Task details
Within the listing below, how many lines include the string "will"? Reply with only the number.

* * * * * * *

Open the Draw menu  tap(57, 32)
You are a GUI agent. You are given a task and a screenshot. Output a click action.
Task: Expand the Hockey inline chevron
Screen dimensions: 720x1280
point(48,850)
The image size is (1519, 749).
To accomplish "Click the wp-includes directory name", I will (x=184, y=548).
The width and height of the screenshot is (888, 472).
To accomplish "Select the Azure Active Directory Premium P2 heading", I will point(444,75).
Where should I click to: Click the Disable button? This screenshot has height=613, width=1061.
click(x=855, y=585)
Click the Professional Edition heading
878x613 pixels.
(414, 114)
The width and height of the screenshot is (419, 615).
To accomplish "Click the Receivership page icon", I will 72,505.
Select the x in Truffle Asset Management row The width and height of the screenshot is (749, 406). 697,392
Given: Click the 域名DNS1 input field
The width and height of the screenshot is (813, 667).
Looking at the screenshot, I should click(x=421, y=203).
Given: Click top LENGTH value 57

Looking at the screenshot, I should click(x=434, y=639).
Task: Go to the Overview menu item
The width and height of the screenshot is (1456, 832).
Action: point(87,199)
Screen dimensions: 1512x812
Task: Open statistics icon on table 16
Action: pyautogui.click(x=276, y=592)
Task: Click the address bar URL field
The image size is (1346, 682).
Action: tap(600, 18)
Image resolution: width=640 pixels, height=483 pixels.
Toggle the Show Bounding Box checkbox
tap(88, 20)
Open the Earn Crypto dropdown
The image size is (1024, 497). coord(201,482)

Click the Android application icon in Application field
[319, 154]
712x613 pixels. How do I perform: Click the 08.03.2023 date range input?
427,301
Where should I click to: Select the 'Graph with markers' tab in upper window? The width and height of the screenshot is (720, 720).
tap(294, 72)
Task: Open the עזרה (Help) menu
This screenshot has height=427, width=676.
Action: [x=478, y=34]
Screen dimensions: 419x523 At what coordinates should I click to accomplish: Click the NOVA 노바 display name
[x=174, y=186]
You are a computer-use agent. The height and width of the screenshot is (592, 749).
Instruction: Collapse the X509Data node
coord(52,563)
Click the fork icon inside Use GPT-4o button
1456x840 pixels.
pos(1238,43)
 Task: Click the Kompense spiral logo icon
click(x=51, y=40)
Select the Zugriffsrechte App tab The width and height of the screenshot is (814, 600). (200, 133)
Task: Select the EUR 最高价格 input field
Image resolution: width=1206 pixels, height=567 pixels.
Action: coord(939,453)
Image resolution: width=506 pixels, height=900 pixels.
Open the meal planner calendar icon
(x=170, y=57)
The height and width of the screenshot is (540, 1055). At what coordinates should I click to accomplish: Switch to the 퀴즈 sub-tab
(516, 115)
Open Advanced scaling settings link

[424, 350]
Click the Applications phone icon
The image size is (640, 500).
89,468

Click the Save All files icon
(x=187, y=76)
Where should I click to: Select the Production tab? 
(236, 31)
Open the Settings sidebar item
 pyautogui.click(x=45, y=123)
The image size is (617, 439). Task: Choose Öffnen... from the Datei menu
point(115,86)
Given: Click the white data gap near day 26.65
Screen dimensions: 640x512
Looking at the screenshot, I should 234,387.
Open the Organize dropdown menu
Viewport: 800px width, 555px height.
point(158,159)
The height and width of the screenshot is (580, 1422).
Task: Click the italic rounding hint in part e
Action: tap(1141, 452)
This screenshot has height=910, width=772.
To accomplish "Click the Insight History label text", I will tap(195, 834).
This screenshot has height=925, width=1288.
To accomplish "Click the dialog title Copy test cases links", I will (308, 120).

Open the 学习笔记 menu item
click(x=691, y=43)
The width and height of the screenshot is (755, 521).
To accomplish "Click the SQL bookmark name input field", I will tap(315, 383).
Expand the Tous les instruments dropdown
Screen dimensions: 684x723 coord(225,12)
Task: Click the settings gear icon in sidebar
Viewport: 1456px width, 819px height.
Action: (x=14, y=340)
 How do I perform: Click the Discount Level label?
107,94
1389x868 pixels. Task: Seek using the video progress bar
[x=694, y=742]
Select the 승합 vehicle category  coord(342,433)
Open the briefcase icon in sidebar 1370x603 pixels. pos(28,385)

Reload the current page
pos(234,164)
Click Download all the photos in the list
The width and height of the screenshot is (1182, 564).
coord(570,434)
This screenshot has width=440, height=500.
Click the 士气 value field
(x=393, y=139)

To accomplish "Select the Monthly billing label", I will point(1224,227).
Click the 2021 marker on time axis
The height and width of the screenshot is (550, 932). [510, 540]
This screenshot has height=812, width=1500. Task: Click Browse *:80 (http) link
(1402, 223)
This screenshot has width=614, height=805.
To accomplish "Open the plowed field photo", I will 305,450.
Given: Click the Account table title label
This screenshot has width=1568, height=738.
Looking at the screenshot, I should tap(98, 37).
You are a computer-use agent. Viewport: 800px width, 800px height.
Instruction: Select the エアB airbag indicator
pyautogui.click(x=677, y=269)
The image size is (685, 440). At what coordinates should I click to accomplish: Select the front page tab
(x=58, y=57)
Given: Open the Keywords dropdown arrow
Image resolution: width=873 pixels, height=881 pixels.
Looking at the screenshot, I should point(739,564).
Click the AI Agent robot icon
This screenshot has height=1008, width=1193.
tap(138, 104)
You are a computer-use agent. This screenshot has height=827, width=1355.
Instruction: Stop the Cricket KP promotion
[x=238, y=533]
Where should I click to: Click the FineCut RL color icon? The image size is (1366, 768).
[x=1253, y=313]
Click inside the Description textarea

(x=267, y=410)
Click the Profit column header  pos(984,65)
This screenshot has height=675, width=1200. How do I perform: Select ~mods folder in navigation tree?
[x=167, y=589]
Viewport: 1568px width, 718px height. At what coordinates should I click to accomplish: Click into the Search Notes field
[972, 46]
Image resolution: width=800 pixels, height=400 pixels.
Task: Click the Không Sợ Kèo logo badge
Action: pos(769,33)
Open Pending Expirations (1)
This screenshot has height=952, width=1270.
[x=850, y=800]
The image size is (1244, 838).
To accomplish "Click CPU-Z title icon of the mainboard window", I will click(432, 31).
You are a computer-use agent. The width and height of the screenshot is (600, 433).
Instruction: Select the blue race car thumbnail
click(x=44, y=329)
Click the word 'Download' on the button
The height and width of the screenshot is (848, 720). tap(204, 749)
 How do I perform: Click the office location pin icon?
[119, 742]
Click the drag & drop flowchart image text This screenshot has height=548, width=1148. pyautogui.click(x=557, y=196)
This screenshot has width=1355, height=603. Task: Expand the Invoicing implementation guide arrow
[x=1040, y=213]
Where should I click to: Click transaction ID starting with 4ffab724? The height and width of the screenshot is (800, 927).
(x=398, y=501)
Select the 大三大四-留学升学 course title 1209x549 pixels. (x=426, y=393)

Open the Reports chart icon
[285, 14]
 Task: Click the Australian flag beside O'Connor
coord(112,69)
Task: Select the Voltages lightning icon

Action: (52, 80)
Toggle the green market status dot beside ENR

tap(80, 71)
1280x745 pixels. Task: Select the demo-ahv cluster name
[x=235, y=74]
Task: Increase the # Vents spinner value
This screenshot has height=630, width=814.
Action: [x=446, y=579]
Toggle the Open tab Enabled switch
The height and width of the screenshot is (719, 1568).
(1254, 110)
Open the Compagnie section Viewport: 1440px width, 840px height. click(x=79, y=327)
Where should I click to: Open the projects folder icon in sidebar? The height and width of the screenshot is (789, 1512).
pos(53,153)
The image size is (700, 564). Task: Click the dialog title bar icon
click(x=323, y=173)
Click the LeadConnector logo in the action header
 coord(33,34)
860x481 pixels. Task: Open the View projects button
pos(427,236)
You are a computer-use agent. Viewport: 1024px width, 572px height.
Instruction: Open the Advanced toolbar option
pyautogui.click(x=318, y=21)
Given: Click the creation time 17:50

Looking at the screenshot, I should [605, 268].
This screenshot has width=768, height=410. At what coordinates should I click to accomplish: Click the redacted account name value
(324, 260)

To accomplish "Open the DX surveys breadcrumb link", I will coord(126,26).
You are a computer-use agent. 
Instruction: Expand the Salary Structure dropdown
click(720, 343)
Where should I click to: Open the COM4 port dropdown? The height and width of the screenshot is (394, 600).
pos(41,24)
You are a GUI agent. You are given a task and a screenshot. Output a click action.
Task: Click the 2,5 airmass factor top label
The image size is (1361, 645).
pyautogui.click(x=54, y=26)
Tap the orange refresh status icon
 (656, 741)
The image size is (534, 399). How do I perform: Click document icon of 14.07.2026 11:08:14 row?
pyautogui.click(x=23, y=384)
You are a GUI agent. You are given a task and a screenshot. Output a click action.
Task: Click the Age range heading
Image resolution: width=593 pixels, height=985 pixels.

* * * * * * *

Completed task
10